And not only is the wholesale price for potato chip scraps cheaper than corn, but the chips provide the pigs with a higher energy diet. Sha Rahnema and Ronald Borton have found that consistently replacing 12.5 percent of the corn feed with potato chip scraps during the nursery, growing and finishing stages of pigs provides optimum performance in dry matter intake, average daily weight gain and the number of days required for pigs to reach market weight.

Making weight.

The finding is the latest in a series of studies since 1995 focusing on the effect consuming potato chip scraps has on pigs. Previous studies showed that up to 25 percent of a pig’s diet may include potato chip scraps, but not with optimum benefits. Pigs eating a diet of 20 percent to 25 percent potato chips during growing and finishing stages took longer to reach market weight.

Studies revealed potato chips had the most positive effect on nursery pigs.

The purpose of the current research was to determine the effect of varying the level of potato chip scraps during the nursery, growing and finishing stages of pigs, while maintaining control at a continuous potato chip diet of 12.5 percent throughout all three stages of growth.

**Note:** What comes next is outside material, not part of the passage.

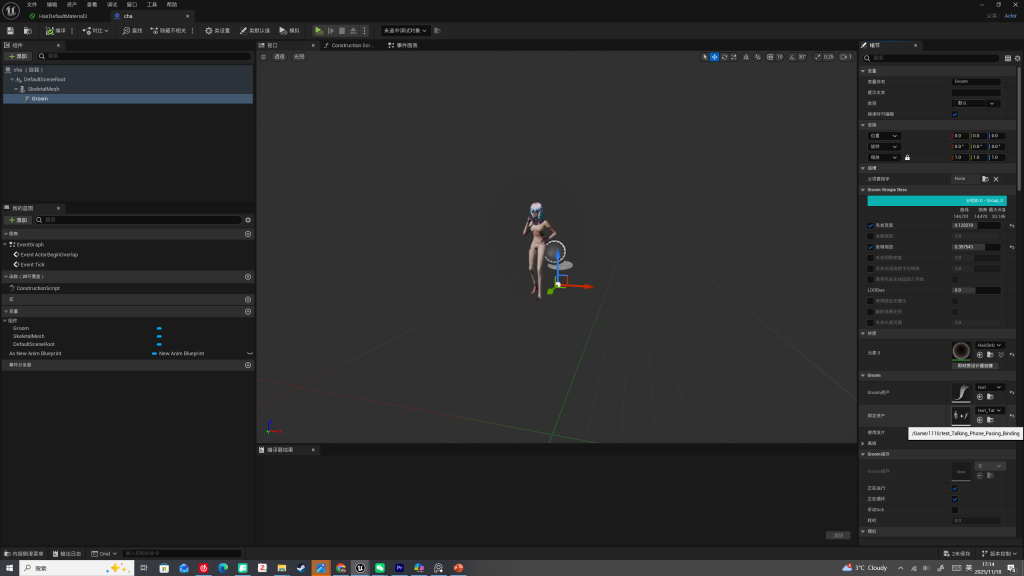Viewport: 1024px width, 576px height.
Task: Click the Compile (编译) blueprint button
Action: pyautogui.click(x=57, y=31)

“Increasing or decreasing the levels during the various growth stages seemed to have no effect at all over the continuous feeding of the 12.5 percent diet,” Rahnema said.

He found that varying the diet during the growth stages had less impact on performance than feeding the pigs a continuous 12.5 percent diet of chips. The diet variation reduced overall intake and resulted in a longer time for pigs to reach market weight.

“Chips are higher in energy than corn, so the pigs would eat less at the growing and finishing phases, ultimately gaining less weight and taking longer to reach market weight,” Rahnema said.

Dirt cheap.

By price comparison, potato chip scraps run $6 to $7.50 a ton, while corn currently costs more than $75 a ton.

So how would a pork chop taste after a pig has been munching on jalapeno-flavored or vinegar-flavored chips? A taste-testing panel couldn’t tell the difference, Rahnema said.

“In fact, the panel agreed that in one instance, the pork from the chip-fed pig was juicier and tasted better,” he said.